— Очень, очень рад, — сказал Л. В.: — комната к вашим услугам, не взыщите, если не такая роскошная; впрочем, мы люди военные, как-нибудь да промаячимся, — и тут же обняв меня дружески, повёл показывать комнату.

Назначенная для меня комната, как и весь дом, действительно ничего не имела роскошного, но несравненно была привольнее тех помещений, какие мы имели в Кишинёве. На другой день по переезде моём, гостеприимный хозяин навестил меня. Заметив какие-то книги, которые я случайно захватил с собою, Л. В. спросил меня, что я читаю, и при этом у нас завязался разговор о книгах, и я почему-то рассказал ему, что читал Экартсгаузена,[187] Штилинга[188] и им подобных.
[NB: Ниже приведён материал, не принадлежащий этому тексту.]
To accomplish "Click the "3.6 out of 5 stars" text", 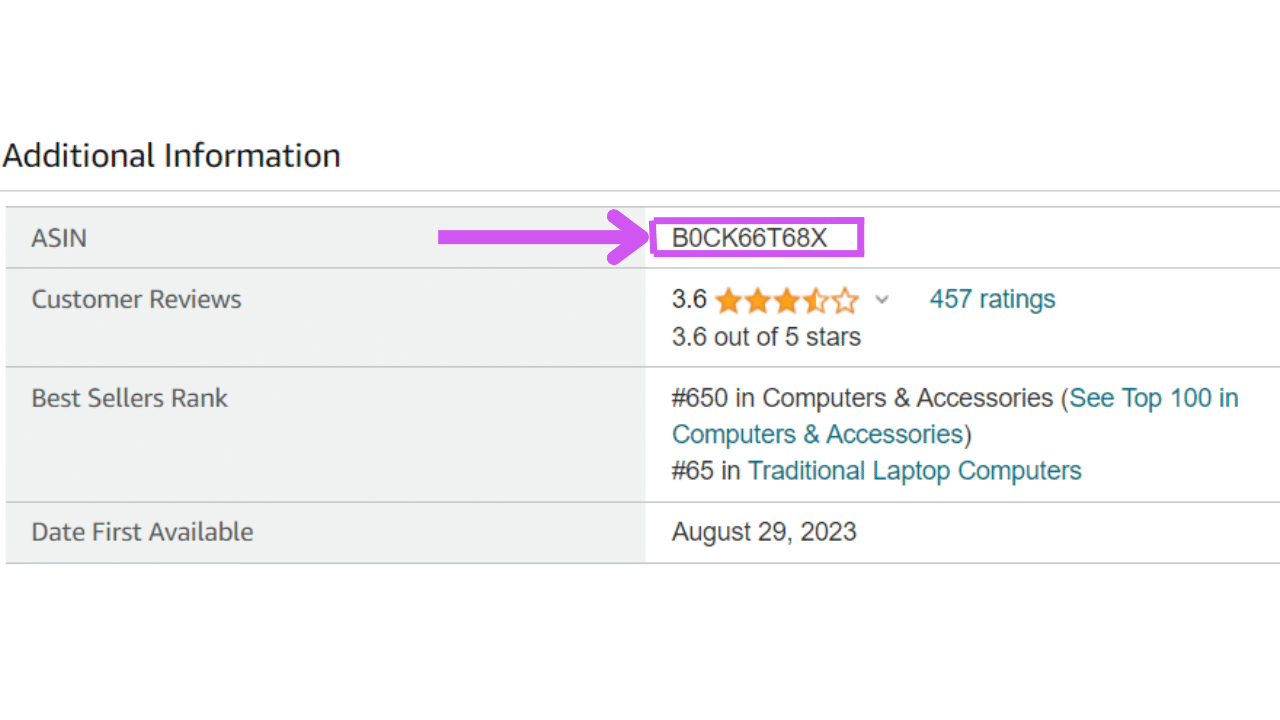I will [x=766, y=336].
— А, так вы и с ними знакомы, — заметил Л. В.

— Да, я читал кое-что, — отвечал я, — да признаюсь, худо понял.

— Ну, полноте скромничать; моя жена[189] как-то любит сочинения этого рода; когда с нею познакомитесь, так вы сами это заметите.

И действительно, когда я был представлен А. Н.,[189] то не мог не заметить исключительного её стремления к созрецательному. Это стремление почему-то выражалось довольно ясно, несмотря на то, что молодость её и скромность, принадлежащая россиянкам вообще и ей в особенности, мешали вполне высказывать свой образ воззрения; к тому же, мы, как кажется, обоюдно не решались входить в рассуждение о предметах выше сил наших; а если и читали Экартсгаузена и Штилинга, так это потому только, что эти сочинения имели на то время большую известность.
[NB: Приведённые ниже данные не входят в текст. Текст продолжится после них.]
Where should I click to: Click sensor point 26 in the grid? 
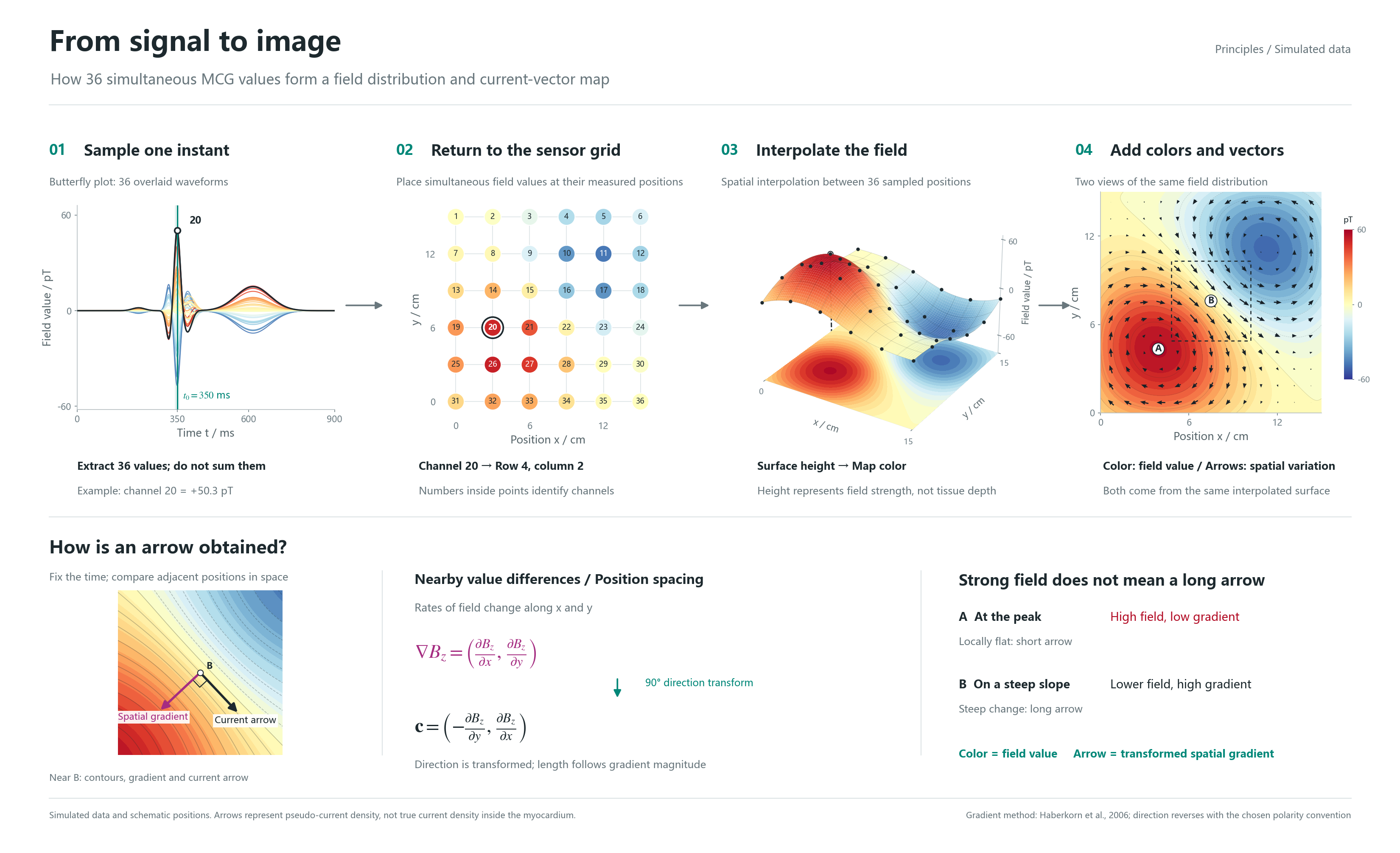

В эти дни пребывания моего в Киеве, в доме Л. В., по усилившемуся моему нездоровью, я сделался совершенным затворником. Генерал и Л. В. принимали во мне родственное участие, но вместе с тем генерал шутя называл меня неженкой. В наше время, говорил М. Ф., молодёжь твоих лет лечилась скачкою до балами. Чем сидеть да хандрить, просто натянул бы мундирчик, да ехал со мною к Николаю Николаевичу.

— Очень бы рад иметь эту честь, да что делать, когда рука головы не слушает. — И в самом деле, проехав на морозе до 20 ти градусов более 500 вёрст в одной щеголеватой шинельке, в которой кроме бобрового воротника меха ни на волос, рука до того у меня разболелась, что я не в силах был надеть мундира как облитого в струнку, по тогдашнему покрою.

Но на моё что делать, М. Ф. заметил свое: — Что это такое, — сказал он, — как рука головы не слушает. Это что-то в роде нельзя, а слово нельзя должно быть выключено из военного лексикона, как ненавистные Суворову слова: не могу знать или не знаю. А ты знаешь анекдот о нельзя? — Нет-с, — отвечал я просто, не прибавляя: не знаю, как бы из уважения к памяти великого.

— Да вот в чём дело, — произнёс генерал: — кто-то из начальников спросил опытного гренадера: как ты думаешь, можно ли взять эту батарею? — Нельзя, в. п., — отвечал гренадер. — Ну, а если прикажут? — возразил начальник. — Тогда другое дело, — отвечал гренадер: — возьмём, в. п.